### USING THE INFORMATION
1. In the article on physiatry and long COVID, when was the first guidance statement on fatigue in PASC released?
2. Write out the passage of the article on physiatry and long COVID from "Patients should also" up to and including "and visuospatial difficulties.", substituting "assistive devices" for "mobility aids".

### EXCERPT
- Opening Delimiter -
In June 2021, a multi-institutional team led by Jonathan H. Whiteson, MD, an associate professor of rehabilitation medicine, published a white paper on the role of physiatry in COVID-19 inpatient rehabilitation in the journal PM&R.
Commissioned by the American Academy of Physical Medicine and Rehabilitation, the paper advised on topics including pandemic-related changes in care delivery; health and safety of providers and patients; training requirements for physiatrists redeployed to COVID-19 units; and workarounds for inpatient rehabilitation facilities. A section on lessons for the future stressed countering burnout, early engagement of physiatrists, mastering the continuum of care, and fostering resiliency.
“We’ve opened a window for dialogue that could enhance strategic planning throughout the healthcare system.”Jonathan H. Whiteson, MD
“The pandemic, for all its horrors, has created opportunities for improving care,” Dr. Whiteson says. “As physiatrists show their value in managing COVID patients and building collaborative processes with other specialties, we’ve opened a window for dialogue that could enhance strategic planning throughout the healthcare system.”
Providing Guidance for Treating PASC
Dr. Whiteson is also a leader of AAPM&R’s Multidisciplinary Post-Acute Sequelae of SARS-CoV-2 Infection (PASC) Collaborative, which brings together physiatrists with clinicians from other specialties—such as pulmonology, cardiology, and neurology—to develop guidance on best practices in rehabilitation for “long COVID” patients.
The collaborative is publishing a series of guidance statements in PM&R. The first statement, on the assessment and treatment of fatigue in PASC, was released in August 2021. Its recommendations included strategies for phased return to activity, energy conservation, therapeutic diet, and pharmacologic therapy.
“A key approach in all these areas is to encourage patients to follow the strategies independently,” Dr. Whiteson explains. “To optimize energy conservation, for example, patients should be educated in the ‘Four P’s’—Pacing, Prioritizing, Positioning, and Planning.”
Patients should also be advised on ways to resume work, the authors suggest, as long as it does not worsen symptoms or lead to significant post-exertional malaise. Possible accommodations include limiting hours, working from home, adjusting physical aspects of work activities, using mobility aids as necessary, and taking more breaks.
A second guidance statement, on the management of cognitive impairments in PASC patients, was published in December 2021 with Rusk Rehabilitation associate professor Jeffrey S. Fine, MD, as its lead author. This paper offered recommendations for assessing and treating cognitive and neurologic symptoms, such as headache, brain fog, memory problems, executive function deficits, and visuospatial difficulties.
In January 2022, Dr. Whiteson and the collaborative published a third guidance statement, on the assessment and treatment of breathing discomfort and respiratory sequelae.
Drawing Lessons from the Front Lines
Future guidelines will cover other manifestations of PASC, including its impact on cardiovascular and autonomic, behavioral and mental, and pediatric health. Each guidance statement will include a section on healthcare equity and incorporate input from patient advocacy groups.
- Closing Delimiter -
### INPUT DATA
- Opening Delimiter -
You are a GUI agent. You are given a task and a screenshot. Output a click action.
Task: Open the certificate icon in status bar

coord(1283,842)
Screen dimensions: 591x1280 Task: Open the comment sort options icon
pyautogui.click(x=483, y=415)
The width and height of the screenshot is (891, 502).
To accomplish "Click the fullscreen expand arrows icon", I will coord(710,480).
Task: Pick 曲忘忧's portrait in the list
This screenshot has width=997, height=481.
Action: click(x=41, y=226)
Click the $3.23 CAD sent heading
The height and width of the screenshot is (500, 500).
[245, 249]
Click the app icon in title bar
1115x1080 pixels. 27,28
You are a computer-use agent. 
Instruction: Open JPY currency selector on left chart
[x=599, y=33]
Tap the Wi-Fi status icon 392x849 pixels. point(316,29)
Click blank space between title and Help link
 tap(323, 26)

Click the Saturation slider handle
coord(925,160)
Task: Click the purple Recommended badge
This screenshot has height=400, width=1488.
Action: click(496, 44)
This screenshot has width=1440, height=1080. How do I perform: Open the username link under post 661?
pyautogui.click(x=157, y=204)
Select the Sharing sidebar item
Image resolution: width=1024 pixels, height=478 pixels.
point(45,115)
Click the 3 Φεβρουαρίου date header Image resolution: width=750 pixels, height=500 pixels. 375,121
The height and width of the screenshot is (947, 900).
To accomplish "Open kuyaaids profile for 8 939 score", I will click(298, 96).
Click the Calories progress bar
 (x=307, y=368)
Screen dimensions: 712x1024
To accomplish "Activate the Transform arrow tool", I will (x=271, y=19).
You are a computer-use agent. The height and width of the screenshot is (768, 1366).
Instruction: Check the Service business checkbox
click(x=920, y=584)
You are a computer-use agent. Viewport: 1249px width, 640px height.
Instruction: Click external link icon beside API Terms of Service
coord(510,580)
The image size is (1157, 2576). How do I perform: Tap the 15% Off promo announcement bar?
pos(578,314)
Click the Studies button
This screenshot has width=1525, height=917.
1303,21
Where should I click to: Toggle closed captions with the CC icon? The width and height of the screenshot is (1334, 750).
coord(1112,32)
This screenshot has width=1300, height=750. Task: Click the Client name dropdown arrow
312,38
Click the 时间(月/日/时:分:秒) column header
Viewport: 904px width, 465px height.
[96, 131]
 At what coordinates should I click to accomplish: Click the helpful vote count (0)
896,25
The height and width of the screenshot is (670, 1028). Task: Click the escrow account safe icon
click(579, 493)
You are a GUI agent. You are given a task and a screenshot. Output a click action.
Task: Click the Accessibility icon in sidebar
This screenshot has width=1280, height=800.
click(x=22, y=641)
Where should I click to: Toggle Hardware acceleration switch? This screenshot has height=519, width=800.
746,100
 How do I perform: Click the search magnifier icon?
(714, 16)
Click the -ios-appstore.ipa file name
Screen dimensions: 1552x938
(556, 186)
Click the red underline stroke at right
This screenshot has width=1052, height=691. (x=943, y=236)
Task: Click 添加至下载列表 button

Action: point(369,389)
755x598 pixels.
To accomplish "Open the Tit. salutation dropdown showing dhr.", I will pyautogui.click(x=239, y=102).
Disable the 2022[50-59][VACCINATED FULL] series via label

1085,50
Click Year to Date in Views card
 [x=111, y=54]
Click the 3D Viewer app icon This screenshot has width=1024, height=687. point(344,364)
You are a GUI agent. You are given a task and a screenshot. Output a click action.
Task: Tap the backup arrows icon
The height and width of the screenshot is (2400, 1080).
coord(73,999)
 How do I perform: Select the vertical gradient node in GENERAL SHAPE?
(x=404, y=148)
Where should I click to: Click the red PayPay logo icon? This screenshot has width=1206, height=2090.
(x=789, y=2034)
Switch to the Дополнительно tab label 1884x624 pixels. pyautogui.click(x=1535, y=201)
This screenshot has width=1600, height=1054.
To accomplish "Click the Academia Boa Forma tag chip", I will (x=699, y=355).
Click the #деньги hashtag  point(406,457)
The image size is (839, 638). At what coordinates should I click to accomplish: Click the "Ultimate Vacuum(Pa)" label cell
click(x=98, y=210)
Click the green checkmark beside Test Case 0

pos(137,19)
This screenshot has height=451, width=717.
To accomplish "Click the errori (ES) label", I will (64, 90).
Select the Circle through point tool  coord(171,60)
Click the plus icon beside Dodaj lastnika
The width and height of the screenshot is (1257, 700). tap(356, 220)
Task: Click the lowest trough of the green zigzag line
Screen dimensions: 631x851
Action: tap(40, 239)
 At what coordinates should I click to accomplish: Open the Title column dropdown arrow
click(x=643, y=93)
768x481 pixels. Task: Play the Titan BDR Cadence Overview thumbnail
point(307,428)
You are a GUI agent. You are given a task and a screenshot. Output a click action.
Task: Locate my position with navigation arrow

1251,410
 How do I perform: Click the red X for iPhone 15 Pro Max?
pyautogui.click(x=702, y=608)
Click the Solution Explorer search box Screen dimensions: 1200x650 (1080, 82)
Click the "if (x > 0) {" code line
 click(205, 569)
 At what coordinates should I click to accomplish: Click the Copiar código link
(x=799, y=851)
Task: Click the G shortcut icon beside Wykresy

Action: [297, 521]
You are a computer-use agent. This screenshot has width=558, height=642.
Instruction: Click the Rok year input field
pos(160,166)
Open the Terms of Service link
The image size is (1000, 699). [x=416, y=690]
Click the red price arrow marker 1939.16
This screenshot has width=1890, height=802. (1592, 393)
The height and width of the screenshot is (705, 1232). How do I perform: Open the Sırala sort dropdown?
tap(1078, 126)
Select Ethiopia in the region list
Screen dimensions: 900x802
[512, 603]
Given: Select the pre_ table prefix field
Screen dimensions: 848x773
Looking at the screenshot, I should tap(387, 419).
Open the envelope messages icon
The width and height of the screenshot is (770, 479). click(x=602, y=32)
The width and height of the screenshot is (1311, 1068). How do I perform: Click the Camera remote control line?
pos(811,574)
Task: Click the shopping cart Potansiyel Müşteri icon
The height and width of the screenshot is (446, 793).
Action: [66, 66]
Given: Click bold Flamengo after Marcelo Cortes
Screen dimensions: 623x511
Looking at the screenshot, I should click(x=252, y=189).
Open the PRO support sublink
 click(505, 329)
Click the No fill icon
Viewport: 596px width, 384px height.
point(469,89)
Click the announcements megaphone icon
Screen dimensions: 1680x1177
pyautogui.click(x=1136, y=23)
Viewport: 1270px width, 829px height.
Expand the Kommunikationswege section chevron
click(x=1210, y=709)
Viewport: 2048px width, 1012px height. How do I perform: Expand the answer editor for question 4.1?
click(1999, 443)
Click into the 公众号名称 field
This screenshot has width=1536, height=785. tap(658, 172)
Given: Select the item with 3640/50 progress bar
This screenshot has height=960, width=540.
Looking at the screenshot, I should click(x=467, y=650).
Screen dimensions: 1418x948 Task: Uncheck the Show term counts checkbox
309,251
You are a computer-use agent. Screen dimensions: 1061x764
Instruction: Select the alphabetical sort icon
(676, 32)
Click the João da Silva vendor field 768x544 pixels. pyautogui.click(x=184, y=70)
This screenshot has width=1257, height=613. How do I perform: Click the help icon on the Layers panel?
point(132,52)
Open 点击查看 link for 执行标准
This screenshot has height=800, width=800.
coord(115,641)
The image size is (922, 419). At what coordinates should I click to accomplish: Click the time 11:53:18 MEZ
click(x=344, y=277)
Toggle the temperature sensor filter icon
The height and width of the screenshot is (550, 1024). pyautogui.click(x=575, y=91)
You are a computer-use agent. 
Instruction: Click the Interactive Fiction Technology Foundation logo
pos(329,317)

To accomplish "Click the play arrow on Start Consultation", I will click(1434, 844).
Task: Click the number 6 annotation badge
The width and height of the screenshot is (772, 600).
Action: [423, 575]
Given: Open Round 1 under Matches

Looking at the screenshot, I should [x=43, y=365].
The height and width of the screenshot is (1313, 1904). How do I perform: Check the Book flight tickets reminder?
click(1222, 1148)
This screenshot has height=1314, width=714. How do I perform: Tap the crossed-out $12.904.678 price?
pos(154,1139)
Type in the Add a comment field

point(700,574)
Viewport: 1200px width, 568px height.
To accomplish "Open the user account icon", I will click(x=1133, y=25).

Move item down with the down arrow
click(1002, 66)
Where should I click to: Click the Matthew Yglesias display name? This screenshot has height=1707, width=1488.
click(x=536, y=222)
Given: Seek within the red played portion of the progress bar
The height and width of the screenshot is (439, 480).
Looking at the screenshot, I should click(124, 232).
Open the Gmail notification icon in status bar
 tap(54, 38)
- Closing Delimiter -
### ANSWERS FOR THE TASKS
1. August 2021

2.
Patients should also be advised on ways to resume work, the authors suggest, as long as it does not worsen symptoms or lead to significant post-exertional malaise. Possible accommodations include limiting hours, working from home, adjusting physical aspects of work activities, using assistive devices as necessary, and taking more breaks.
A second guidance statement, on the management of cognitive impairments in PASC patients, was published in December 2021 with Rusk Rehabilitation associate professor Jeffrey S. Fine, MD, as its lead author. This paper offered recommendations for assessing and treating cognitive and neurologic symptoms, such as headache, brain fog, memory problems, executive function deficits, and visuospatial difficulties.